* **Description of the task**:
Each record below is to be output with no change at all.

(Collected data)
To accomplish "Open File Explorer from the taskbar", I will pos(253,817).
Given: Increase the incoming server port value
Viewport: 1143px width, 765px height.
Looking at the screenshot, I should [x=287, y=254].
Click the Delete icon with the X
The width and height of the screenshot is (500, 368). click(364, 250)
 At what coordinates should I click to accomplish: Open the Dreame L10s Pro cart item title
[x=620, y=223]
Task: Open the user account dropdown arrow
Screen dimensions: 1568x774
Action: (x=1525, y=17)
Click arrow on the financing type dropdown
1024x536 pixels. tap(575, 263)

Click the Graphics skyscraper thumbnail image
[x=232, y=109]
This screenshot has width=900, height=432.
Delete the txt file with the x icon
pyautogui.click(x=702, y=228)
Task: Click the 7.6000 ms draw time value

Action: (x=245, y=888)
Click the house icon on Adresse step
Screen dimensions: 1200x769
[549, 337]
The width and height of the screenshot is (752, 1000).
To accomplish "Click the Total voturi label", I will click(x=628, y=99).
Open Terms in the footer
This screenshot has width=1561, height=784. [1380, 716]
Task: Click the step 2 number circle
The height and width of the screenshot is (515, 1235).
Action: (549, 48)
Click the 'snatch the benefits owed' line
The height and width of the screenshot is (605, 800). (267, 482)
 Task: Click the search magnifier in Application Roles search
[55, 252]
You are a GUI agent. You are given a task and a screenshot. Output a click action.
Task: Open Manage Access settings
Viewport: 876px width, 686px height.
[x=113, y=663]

* **Problem solution**:
To accomplish "Open File Explorer from the taskbar", I will pos(253,817).
Given: Increase the incoming server port value
Viewport: 1143px width, 765px height.
Looking at the screenshot, I should [x=287, y=254].
Click the Delete icon with the X
The width and height of the screenshot is (500, 368). click(364, 250)
 At what coordinates should I click to accomplish: Open the Dreame L10s Pro cart item title
[x=620, y=223]
Task: Open the user account dropdown arrow
Screen dimensions: 1568x774
Action: (x=1525, y=17)
Click arrow on the financing type dropdown
1024x536 pixels. tap(575, 263)

Click the Graphics skyscraper thumbnail image
[x=232, y=109]
This screenshot has width=900, height=432.
Delete the txt file with the x icon
pyautogui.click(x=702, y=228)
Task: Click the 7.6000 ms draw time value

Action: (x=245, y=888)
Click the house icon on Adresse step
Screen dimensions: 1200x769
[549, 337]
The width and height of the screenshot is (752, 1000).
To accomplish "Click the Total voturi label", I will click(x=628, y=99).
Open Terms in the footer
This screenshot has width=1561, height=784. [1380, 716]
Task: Click the step 2 number circle
The height and width of the screenshot is (515, 1235).
Action: (549, 48)
Click the 'snatch the benefits owed' line
The height and width of the screenshot is (605, 800). (267, 482)
 Task: Click the search magnifier in Application Roles search
[55, 252]
You are a GUI agent. You are given a task and a screenshot. Output a click action.
Task: Open Manage Access settings
Viewport: 876px width, 686px height.
[x=113, y=663]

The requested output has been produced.